Uno de los grandes golpes que ha sufrido la soberana está relacionado con su hija Cristina. Aunque cuando estalló el caso Noos creyó la versión de la infanta y de su marido, el tiempo le ha hecho abrir los ojos y comprobar con horror que no solo Iñaki Urdangarín tuvo un comportamiento poco ejemplar, su hija también. Su máxima preocupación en estos momentos es apoyar a la infanta, que está tocada y hundida psicológicamente porque sabe que su esposo no se librará de la cárcel. También le quita el sueño la forma en que todo esto puede afectar a sus nietos.

 

La muerte de la reina Federica supuso un durísimo revés para doña Sofía. Estaba muy unida a ella y siempre la buscaba cuando las cosas iban mal dadas.
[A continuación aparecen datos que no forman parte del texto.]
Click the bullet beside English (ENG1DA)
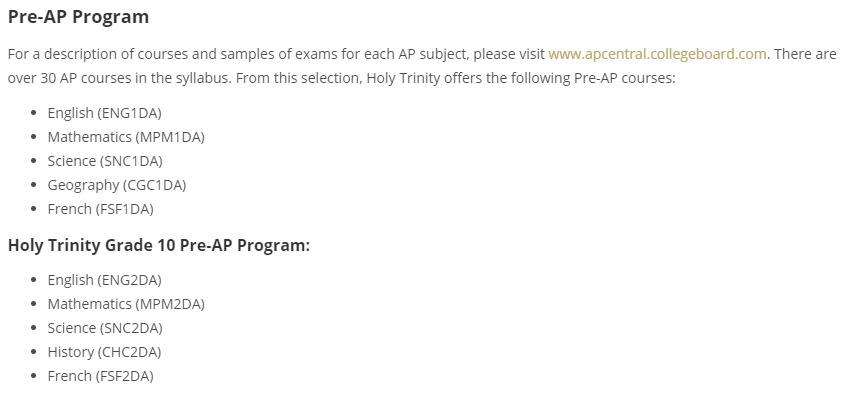This screenshot has height=394, width=852. click(34, 113)
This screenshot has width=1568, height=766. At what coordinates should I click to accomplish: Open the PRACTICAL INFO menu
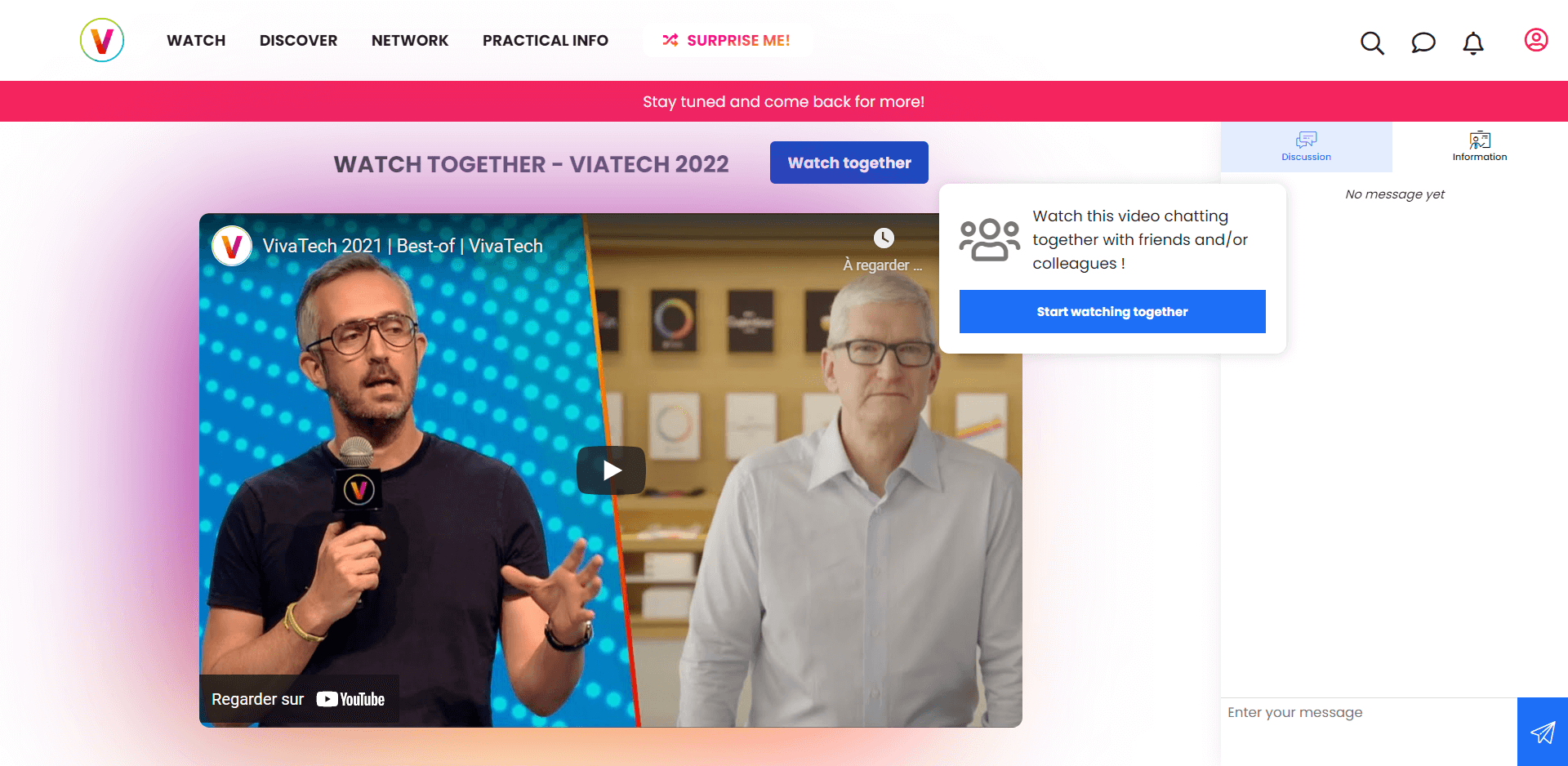546,41
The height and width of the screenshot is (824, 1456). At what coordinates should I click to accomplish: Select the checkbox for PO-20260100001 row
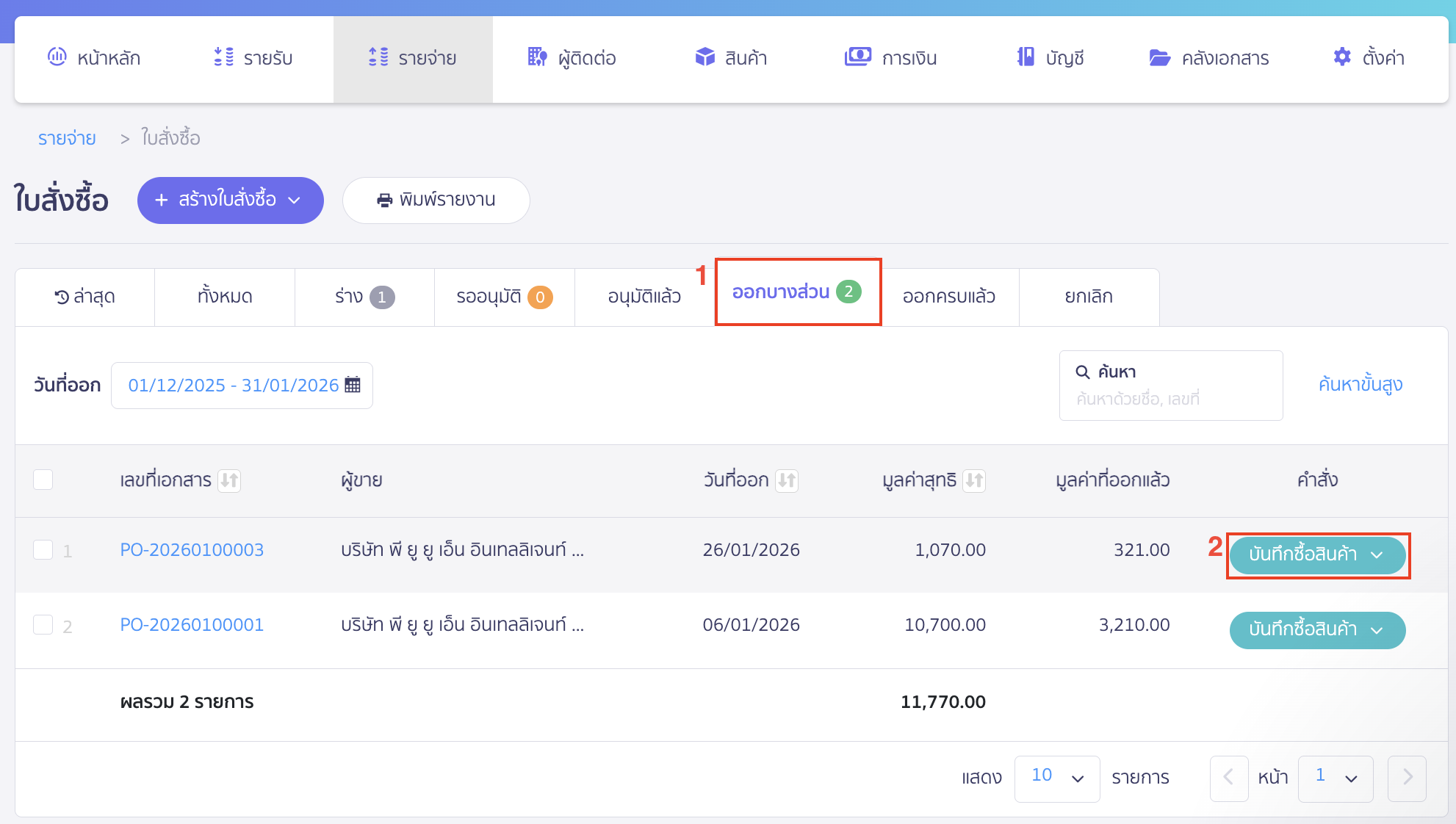tap(43, 625)
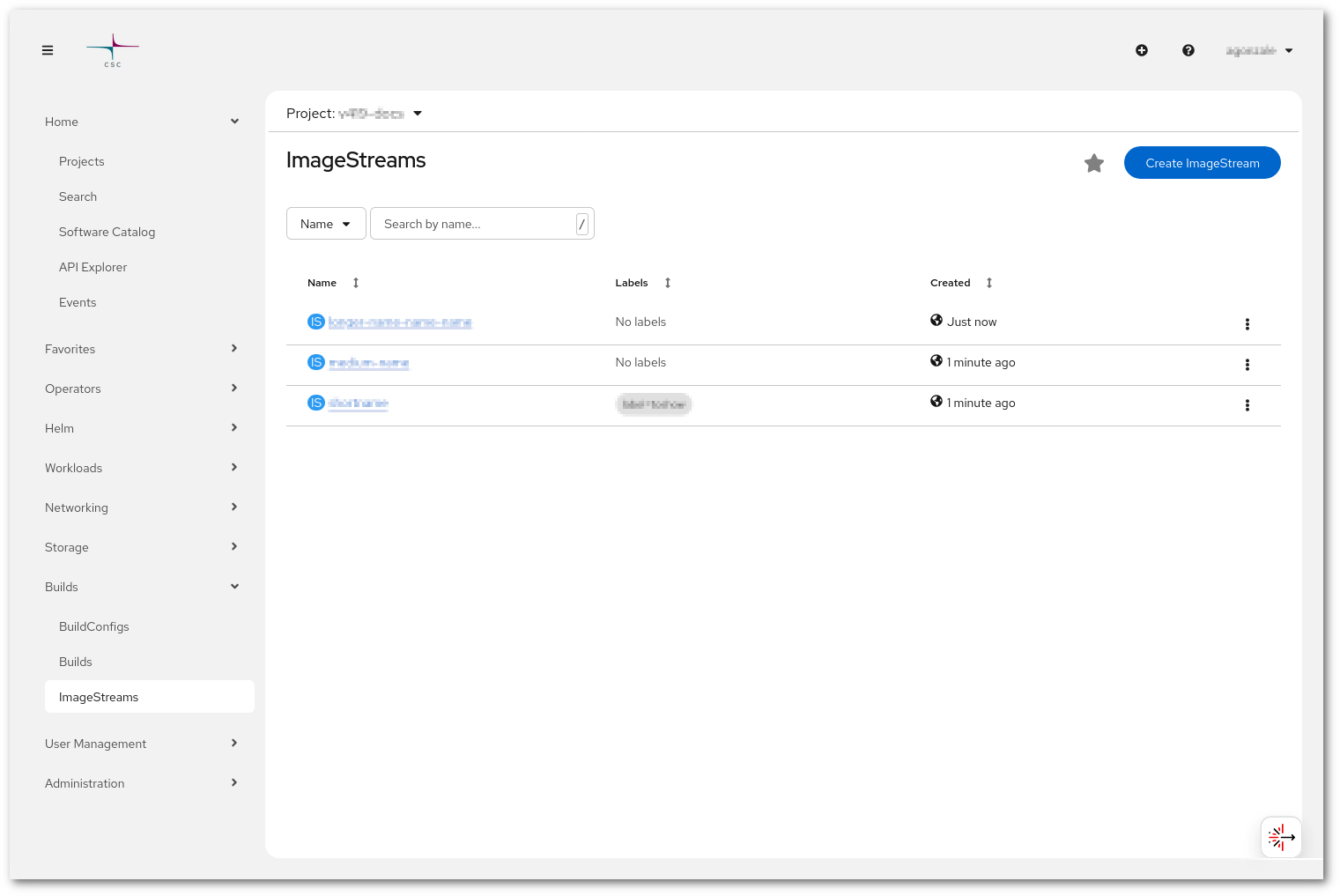The width and height of the screenshot is (1340, 896).
Task: Open the Name filter dropdown
Action: (325, 223)
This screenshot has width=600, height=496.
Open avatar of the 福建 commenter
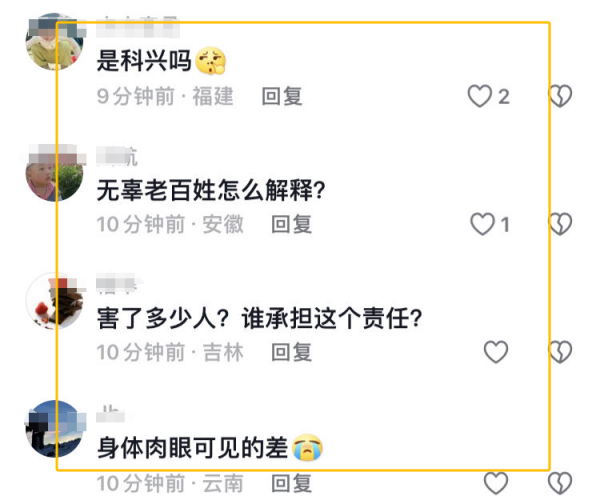coord(54,42)
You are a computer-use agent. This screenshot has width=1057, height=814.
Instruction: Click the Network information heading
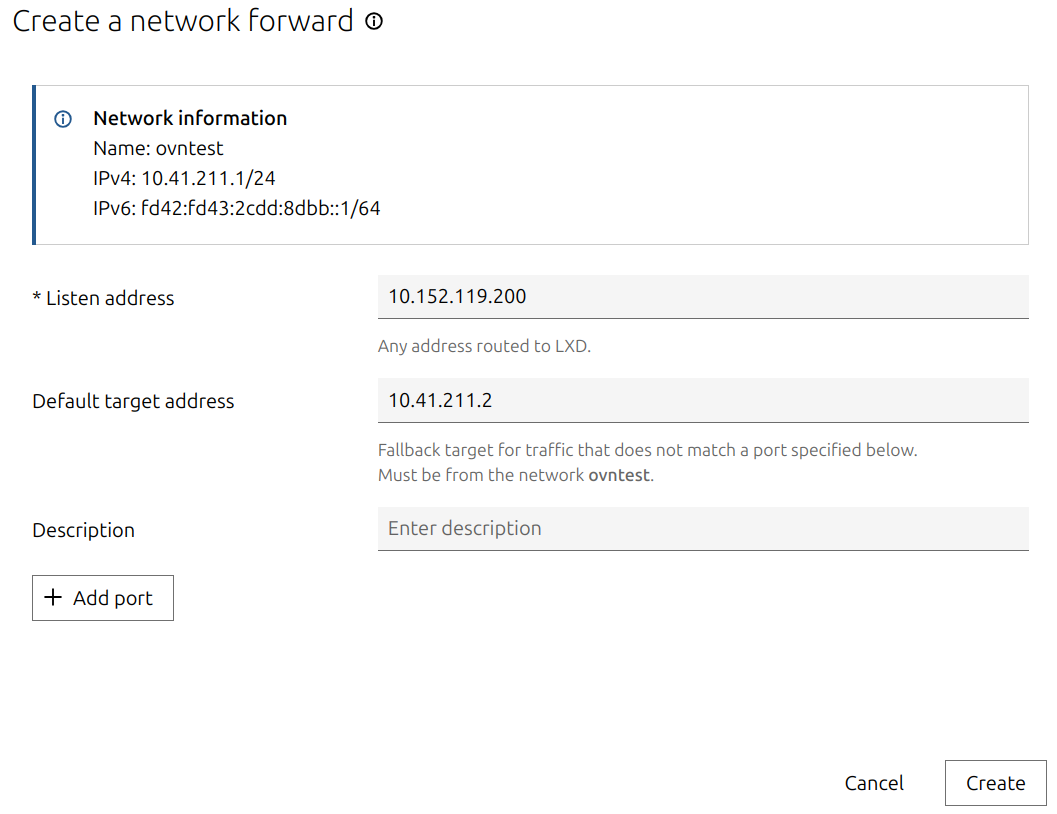[x=190, y=118]
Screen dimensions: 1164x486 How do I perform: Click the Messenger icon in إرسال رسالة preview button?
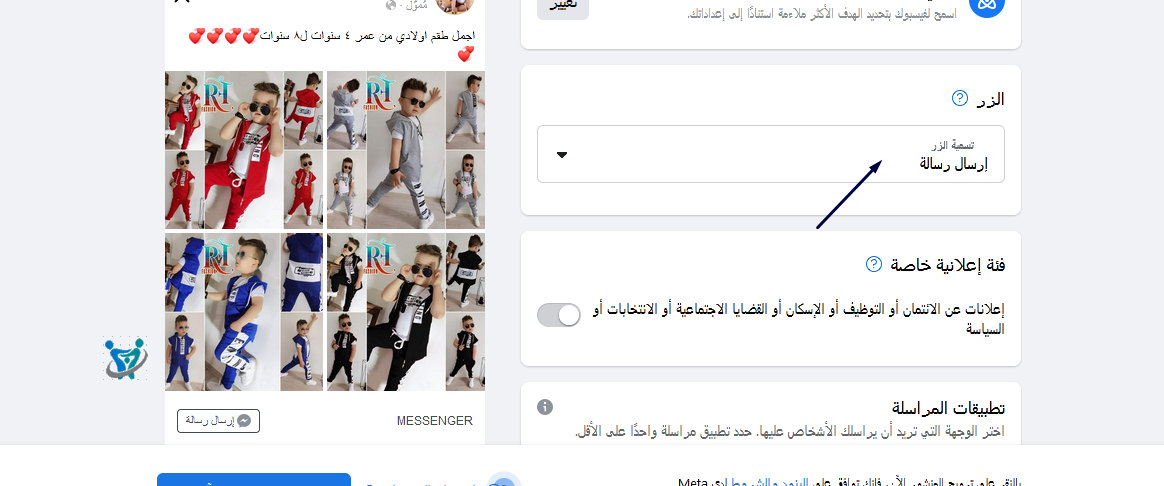(243, 421)
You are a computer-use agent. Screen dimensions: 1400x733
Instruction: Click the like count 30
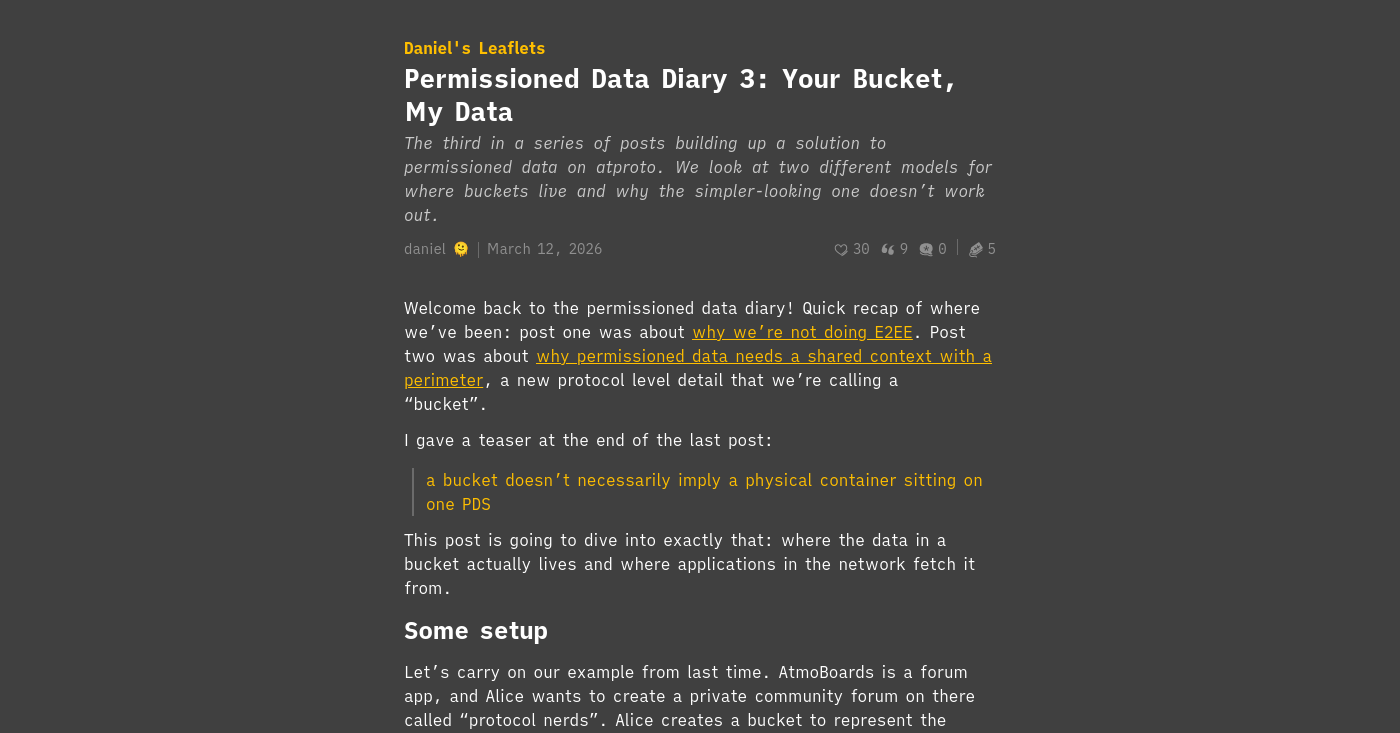point(861,249)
Rígida pero muy cariñosa, Federica de Grecia aconsejó a su hija en diferentes momentos en que estuvo a punto de tirarlo todo por la borda. La muerte de su madre pilló a la Reina Emérita en Baqueira Beret. Don Juan Carlos se encargó de avisarla pero no le dijo lo que había pasado, solo que su estado recomendaba el regreso a Madrid. Volvió sola a Zarzuela puesto que su marido no quiso interrumpir sus planes. Al llegar a palacio, se derrumbó. Empezó a llorar y así estuvo durante horas y horas. Junto con la de su padre, es la pérdida que más le ha marcado.